= Ray Waru =

Raymond Richard Waru (born 1952) is a New Zealand Māori radio and television director and producer.

==Early life==
Waru spent his childhood in Auckland. He was educated at St Peter's College.

==Career==
Waru obtained positions in radio and television from the 1970s. In 1980, he headed the original Television New Zealand Māori production unit. Waru directed a broad range of Māori programmes, including the first ever full Māori language drama project, Te Ohaki a Nihe, and Te Māori, A Cloak of Words and Te Māori - Te Hokinga Mai on the Te Māori exhibition.

In the 1980s Waru produced and directed a revolutionary documentary series, The Natural World of the Māori, various film and television productions in New Zealand and in Australia, as well as an IMAX production under the East-West Center in Hawaii. In the 1980s he was appointed as chief executive of the Aotearoa Māori Radio Trust, charged with the development of a national Māori radio system.

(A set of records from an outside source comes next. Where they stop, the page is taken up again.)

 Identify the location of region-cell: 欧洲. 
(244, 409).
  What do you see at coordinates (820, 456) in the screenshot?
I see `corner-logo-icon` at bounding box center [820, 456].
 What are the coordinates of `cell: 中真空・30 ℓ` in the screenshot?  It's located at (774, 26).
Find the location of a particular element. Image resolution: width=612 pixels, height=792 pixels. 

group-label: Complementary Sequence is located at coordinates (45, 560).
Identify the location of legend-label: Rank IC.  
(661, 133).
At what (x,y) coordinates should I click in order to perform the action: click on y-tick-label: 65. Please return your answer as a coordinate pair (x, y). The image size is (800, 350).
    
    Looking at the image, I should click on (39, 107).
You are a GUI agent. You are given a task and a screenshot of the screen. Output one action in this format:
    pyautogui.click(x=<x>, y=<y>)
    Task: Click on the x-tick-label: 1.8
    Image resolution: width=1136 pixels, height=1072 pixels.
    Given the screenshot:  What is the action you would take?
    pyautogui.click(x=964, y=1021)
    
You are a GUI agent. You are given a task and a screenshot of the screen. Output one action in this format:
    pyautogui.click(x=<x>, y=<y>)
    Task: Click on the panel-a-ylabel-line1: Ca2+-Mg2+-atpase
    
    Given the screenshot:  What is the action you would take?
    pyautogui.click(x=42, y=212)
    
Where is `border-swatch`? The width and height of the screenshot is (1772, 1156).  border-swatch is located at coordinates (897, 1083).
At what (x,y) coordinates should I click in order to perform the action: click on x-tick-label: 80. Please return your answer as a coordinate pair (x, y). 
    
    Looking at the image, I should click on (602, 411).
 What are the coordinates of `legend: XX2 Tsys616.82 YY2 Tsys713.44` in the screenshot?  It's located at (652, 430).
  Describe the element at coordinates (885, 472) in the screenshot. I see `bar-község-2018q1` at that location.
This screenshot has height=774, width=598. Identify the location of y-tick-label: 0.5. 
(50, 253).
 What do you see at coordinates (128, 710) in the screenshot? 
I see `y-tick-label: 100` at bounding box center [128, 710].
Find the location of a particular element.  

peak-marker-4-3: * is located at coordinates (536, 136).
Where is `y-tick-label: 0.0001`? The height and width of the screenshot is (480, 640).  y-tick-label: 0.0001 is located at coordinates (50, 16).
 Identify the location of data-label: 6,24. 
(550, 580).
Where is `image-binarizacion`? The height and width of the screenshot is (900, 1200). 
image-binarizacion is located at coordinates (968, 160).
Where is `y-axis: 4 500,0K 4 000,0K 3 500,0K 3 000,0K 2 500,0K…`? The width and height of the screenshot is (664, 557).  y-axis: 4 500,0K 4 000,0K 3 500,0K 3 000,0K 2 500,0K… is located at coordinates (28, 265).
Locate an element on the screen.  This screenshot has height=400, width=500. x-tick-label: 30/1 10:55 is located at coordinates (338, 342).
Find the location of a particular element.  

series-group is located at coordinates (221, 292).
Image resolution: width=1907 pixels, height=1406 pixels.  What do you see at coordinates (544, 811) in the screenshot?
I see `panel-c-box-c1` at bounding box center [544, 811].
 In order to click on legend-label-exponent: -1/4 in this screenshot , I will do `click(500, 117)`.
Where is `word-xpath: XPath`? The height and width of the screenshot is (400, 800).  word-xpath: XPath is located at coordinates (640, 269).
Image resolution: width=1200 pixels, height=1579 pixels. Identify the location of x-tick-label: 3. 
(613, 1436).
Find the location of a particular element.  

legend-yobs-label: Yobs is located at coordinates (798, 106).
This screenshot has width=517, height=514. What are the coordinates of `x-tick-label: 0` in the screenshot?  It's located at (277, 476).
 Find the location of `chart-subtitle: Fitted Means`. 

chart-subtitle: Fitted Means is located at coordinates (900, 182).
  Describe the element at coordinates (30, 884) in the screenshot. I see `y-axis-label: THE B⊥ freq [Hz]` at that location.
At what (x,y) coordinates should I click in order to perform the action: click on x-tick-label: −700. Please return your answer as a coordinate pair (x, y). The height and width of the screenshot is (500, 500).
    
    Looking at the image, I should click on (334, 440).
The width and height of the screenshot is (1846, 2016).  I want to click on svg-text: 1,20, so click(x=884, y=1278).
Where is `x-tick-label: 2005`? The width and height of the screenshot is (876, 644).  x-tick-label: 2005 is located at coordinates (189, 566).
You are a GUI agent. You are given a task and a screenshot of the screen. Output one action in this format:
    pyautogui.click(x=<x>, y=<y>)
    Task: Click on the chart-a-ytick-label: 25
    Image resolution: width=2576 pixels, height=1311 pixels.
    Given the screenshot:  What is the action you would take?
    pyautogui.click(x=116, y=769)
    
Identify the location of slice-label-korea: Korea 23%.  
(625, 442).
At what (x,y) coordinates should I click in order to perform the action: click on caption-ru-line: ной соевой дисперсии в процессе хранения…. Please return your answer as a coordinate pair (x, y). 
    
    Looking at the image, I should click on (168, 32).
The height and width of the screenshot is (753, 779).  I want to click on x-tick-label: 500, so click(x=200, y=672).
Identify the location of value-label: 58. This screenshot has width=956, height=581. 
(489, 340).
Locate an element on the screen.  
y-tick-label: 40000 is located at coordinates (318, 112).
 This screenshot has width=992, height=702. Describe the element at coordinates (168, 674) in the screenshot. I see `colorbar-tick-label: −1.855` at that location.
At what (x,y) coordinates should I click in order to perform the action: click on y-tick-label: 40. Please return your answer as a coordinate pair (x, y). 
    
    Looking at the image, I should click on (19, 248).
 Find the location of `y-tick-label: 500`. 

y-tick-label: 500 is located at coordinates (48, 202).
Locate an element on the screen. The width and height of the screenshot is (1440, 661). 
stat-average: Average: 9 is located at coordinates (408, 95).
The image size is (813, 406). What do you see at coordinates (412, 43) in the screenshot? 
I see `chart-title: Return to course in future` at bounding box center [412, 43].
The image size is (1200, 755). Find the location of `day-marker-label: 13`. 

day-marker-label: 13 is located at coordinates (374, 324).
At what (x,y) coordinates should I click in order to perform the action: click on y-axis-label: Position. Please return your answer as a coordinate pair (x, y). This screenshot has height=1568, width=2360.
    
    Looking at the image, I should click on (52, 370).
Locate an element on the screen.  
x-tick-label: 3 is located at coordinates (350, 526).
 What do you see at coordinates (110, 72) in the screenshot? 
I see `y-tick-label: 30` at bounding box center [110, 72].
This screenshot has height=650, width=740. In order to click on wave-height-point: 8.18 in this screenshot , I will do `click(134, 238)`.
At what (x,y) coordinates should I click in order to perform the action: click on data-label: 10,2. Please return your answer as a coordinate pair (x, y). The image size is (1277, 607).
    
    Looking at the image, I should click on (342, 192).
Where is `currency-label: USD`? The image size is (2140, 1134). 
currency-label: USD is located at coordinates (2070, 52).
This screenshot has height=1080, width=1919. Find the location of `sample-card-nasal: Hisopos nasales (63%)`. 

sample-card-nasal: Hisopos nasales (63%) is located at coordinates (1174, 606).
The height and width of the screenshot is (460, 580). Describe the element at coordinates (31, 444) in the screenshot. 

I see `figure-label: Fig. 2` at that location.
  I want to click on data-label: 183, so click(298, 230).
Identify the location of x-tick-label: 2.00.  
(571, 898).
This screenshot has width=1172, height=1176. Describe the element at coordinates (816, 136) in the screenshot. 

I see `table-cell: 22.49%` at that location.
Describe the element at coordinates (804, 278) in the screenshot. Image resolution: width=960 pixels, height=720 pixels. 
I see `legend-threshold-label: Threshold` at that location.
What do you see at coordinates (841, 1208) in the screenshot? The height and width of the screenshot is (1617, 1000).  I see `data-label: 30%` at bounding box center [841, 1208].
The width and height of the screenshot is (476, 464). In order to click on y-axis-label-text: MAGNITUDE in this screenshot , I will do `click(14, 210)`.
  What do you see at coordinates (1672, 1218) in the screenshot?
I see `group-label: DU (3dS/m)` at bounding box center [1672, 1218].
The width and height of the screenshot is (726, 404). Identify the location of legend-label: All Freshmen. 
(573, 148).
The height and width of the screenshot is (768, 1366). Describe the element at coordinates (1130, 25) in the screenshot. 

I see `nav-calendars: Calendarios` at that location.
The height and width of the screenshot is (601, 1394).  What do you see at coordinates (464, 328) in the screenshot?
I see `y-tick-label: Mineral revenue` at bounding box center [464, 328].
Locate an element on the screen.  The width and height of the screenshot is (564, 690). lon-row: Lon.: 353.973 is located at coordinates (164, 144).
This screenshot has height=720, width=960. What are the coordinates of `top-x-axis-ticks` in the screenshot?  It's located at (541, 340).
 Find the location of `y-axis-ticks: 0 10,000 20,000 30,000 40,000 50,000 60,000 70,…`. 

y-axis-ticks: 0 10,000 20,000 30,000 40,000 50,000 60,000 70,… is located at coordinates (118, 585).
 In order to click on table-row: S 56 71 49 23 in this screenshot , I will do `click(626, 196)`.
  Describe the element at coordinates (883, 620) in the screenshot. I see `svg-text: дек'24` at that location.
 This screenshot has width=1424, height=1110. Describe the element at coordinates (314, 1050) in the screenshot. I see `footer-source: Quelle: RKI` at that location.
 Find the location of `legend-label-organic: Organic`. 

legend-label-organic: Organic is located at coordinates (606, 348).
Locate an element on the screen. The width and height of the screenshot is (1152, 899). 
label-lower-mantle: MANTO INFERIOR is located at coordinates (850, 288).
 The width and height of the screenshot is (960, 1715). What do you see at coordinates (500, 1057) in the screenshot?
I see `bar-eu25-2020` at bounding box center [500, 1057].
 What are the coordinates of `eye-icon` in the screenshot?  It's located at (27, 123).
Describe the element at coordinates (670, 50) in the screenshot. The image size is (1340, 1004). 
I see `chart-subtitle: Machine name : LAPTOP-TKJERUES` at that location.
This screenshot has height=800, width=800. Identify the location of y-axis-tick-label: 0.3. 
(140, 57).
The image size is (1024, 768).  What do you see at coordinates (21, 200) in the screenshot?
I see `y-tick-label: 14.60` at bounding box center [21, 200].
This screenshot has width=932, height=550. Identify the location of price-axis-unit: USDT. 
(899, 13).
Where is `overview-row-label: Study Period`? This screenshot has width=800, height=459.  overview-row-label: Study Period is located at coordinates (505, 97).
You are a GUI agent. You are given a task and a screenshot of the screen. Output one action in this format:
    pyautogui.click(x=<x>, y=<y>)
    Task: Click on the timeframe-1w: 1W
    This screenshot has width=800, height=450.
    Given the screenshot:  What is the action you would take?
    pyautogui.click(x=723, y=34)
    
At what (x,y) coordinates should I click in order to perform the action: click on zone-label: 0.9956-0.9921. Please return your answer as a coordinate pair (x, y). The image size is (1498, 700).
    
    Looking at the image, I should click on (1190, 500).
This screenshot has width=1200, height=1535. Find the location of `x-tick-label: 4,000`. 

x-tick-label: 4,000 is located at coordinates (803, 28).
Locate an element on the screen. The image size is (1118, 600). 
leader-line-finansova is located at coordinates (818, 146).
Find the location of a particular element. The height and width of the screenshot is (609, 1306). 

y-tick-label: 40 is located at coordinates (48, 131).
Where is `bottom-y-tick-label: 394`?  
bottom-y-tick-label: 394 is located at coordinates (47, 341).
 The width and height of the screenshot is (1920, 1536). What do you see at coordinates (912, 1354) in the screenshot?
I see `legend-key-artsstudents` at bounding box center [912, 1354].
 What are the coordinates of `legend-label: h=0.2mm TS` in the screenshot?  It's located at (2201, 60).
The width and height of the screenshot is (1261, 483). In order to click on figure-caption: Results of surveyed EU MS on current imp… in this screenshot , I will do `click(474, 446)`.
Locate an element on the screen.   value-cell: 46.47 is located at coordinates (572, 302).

In the 1990s Waru was co-producer of the major history series, Our People, Our Century, a winner at the 2000 New Zealand Film and TV Awards, and he produced Toro Mai, a 25-part serial drama in te reo.

In 2005 Waru co-produced the New Zealand historical series, Frontier of Dreams, The Story of New Zealand

In the 2006 Queen's Birthday Honours, Waru was appointed a Member of the New Zealand Order of Merit, for services to radio and television.

In 2012 Waru published "Secrets & Treasures" which consists of "stories told through the objects at Archives New Zealand" and which "delves into the archives to tell a very human story of New Zealand, a story that involves love, death, war, immigration, disaster, protest, defiance, censorship and hokey pokey".